Probes must be placed through the automated process provided in the Probes tab. You may optionally augment the automatically placed probes with additional, Pinned Probes. In a simple example, let's say we want a single probe higher in the corner of the room, without wanting to add a fake navigation mesh there. We can add an Acoustics Pinned Probe actor and place it where we want, then re-do the probe calculation.

Pinned Probe Example

What the Calculate button calculates

The Calculate button takes all the data you have provided so far (geometry, navigation, materials, and the coarse/fine setting) and goes through several steps:

  1. It takes the geometry from the scene meshes and calculates a voxel volume. The voxel volume is a 3-dimensional volume that encloses your entire scene, and is made up of small cubic voxels. The size of the voxels is determined by the simulation frequency, which is set by the Simulation Resolution setting. Each voxel is marked as being either open air or containing scene geometry. If a voxel contains geometry then the voxel is tagged with the absorption coefficient of the material assigned to that geometry.
  2. It then uses the navigation data to calculate acoustically interesting locations where the player might go. It tries to find a reasonably small set of these locations that includes smaller areas such as doorways and hallways, and then to rooms, to open spaces. For small scenes this typically is fewer than 100 locations, while large scenes may have up to one thousand.
  3. For each of the final listener locations it computes, it determines a number of parameters such as how open is the space, the size of the room it is in, etc.
  4. The results of these calculations are stored in files at the location you specify (See Data Files)

Depending on the size of your scene and the speed of your machine, these calculations can take several minutes.

Once these calculations are complete, you can preview both the voxel data and the probe point locations to help ensure that the bake will give you good results. Things like a bad navigation mesh or missing/extra geometry will typically be quickly visible in the preview so you can correct it.

Debug display

After probe calculation is completed, a new actor will appear in the World Outliner called AcousticsDebugRenderer. Checking the Render Probes and Render Voxels checkboxes will enable the debug display inside the editor viewport.

Screenshot showing Acoustics Debug Renderer actor in Unreal Editor

If you don't see any voxels or probes overlaid on your level, make sure real-time rendering is enabled in the viewport.

Screenshot of real-time rendering option in Unreal

Voxels

Voxels are shown in the scene window as green cubes around participating geometry. Voxels that contain only air are not shown. There is a large green box around your entire scene that denotes the complete voxel volume that will be used in the simulation. Move around your scene and verify that the acoustically-occluding geometry has voxels. Also, check that non-acoustics objects such as collision meshes haven't been voxelized. The scene camera has to be within about 5 meters of the object for the voxels to show.

If you compare the voxels created with coarse resolution vs fine resolution, you will see that the coarse voxels are twice as large.

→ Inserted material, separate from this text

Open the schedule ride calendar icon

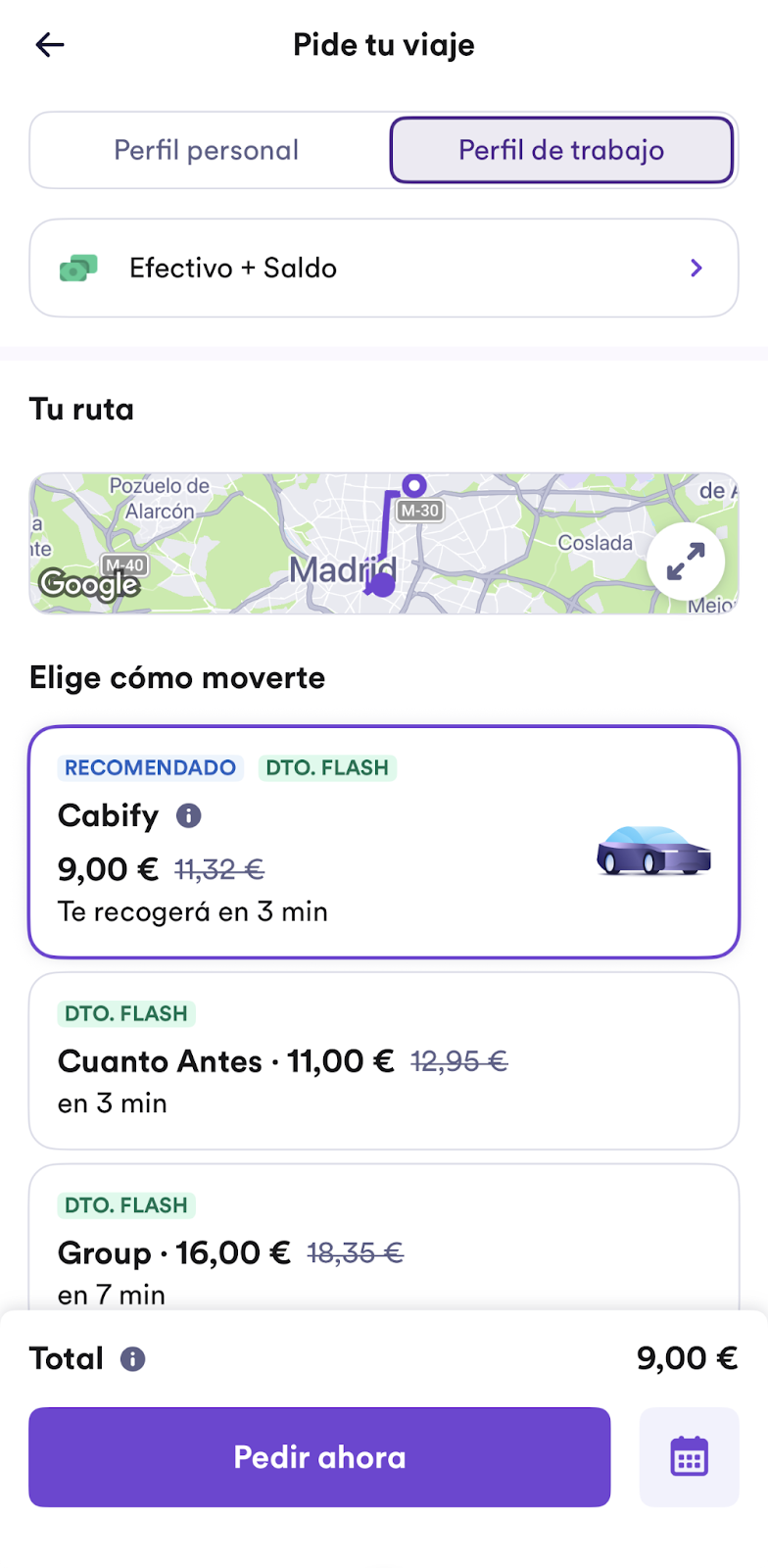click(689, 1457)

Screenshot of Acoustics voxels preview in Unreal editor

Probe points

Probe points are synonymous with possible player (listener) locations. When baking, the simulation calculates the acoustics connecting all possible source locations to each probe point. At runtime, the listener location is interpolated among nearby probe points.

It's important to check that probe points exist anywhere the player is expected to travel in the scene. Probe points are placed on the navigation mesh by the Project Acoustics engine and can't be moved or edited, so ensure the navigation mesh covers all possible player locations by inspecting the probe points.